Creators and network executives are looking out for shows that parents and kids can watch together. Game show guru Bob Boden of The Hub (a game show network that is a joint venture of Discovery and Hasbro) talked about how important it is to build contestants as characters, and establish a connection between them and the audience on newer game shows–lessons they learned from reality TV programming.
8. A 40-Person Conference Call Will Crash the Telephone System
If you want to see a showrunner get upset, bring up the topic of middle management. Taking notes from network executives is apparently one of the least enjoyable parts of a showrunner’s job. While sometimes a note is useful, writers usually experience notes as layers and layers of interference with their vision. One showrunner found himself on a 40-person conference call with MBA’s from both coasts who were suggesting changes in dialogue and reaction shots. There seems to be an inverse relationship between the amount of money a showrunner makes for a network, and the amount of attention they pay to the notes.
9. Channel the Boss.
Everyone in the writers room has a job because they are a gifted mimic of the series creator and his/her vision. The job of the comedy writer is not to write what he or she thinks is funny, but what the other writers in the room think is funny. The idea is to channel the showrunner’s voice. You must also learn and then follow writers room etiquette–unless you are as gifted as, say, Matt Weiner, and then you can piss off everyone in The Sopranos writers room and somehow still keep your job.
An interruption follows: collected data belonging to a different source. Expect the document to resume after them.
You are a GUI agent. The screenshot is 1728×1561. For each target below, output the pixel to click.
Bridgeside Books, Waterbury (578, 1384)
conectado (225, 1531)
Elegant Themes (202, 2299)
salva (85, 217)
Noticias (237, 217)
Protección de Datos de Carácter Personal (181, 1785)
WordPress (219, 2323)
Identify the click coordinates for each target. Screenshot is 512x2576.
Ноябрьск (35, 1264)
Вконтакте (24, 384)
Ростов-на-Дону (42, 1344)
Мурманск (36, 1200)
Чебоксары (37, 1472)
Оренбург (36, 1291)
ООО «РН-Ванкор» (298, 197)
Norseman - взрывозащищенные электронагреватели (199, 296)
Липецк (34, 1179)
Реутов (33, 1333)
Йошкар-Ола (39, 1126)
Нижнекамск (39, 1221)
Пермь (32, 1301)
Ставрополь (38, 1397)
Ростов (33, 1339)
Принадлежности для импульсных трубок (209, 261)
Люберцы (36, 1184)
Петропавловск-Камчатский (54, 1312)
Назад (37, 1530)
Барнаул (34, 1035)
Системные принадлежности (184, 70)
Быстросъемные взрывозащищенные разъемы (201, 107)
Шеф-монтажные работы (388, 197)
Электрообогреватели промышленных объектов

10. If You Get Lost on the Backlot, You Might Just Meet Don Draper
Sometimes getting lost feels like being found. Yes, he’s even more attractive in person.
11. TV Keeps the Lights on at Every Talent Agency
Not a surprise, but even as television struggles, it is important to be reminded that it is still the agencies’ bread and butter.
12. The Terms “Single-Cam” and “Multi-Cam” are Often Misnomers
A “three camera” show is probably using four or five cameras. A single camera show often uses more than one camera to film. While the terms are becoming less specific, the differences between the two forms of television endure: in cadence, tone, and even personnel. For a multi-cam comedy, the script is punched-up with 3-4 jokes per page, whereas on a single-cam series, a comedy can have fewer and more subtle jokes. Above- and below-the-line laborers usually make their careers in one or the other; it is somewhat rare to move back and forth between the two modes of production.
13. In Order to Make It in the TV Industry, Learn TV History and get an Internship.
The Television Academy Foundation has a lot to offer researchers, students, and faculty. There is the fabulous Archive of American Television, which has over 700 interviews with TV pioneers and 2,500 hours of free content available. Arguably one of the best summer internships to get is one though the Academy of Television Foundation. And the best awards to win if you want to make it in television are the College Television Awards. Students, you should consider applying. And faculty, apply for the Academy of Television Foundation Faculty Seminar. It is a fantastic experience, made even better by the incredible Foundation staff. We look forward to reading your top takeaways next fall.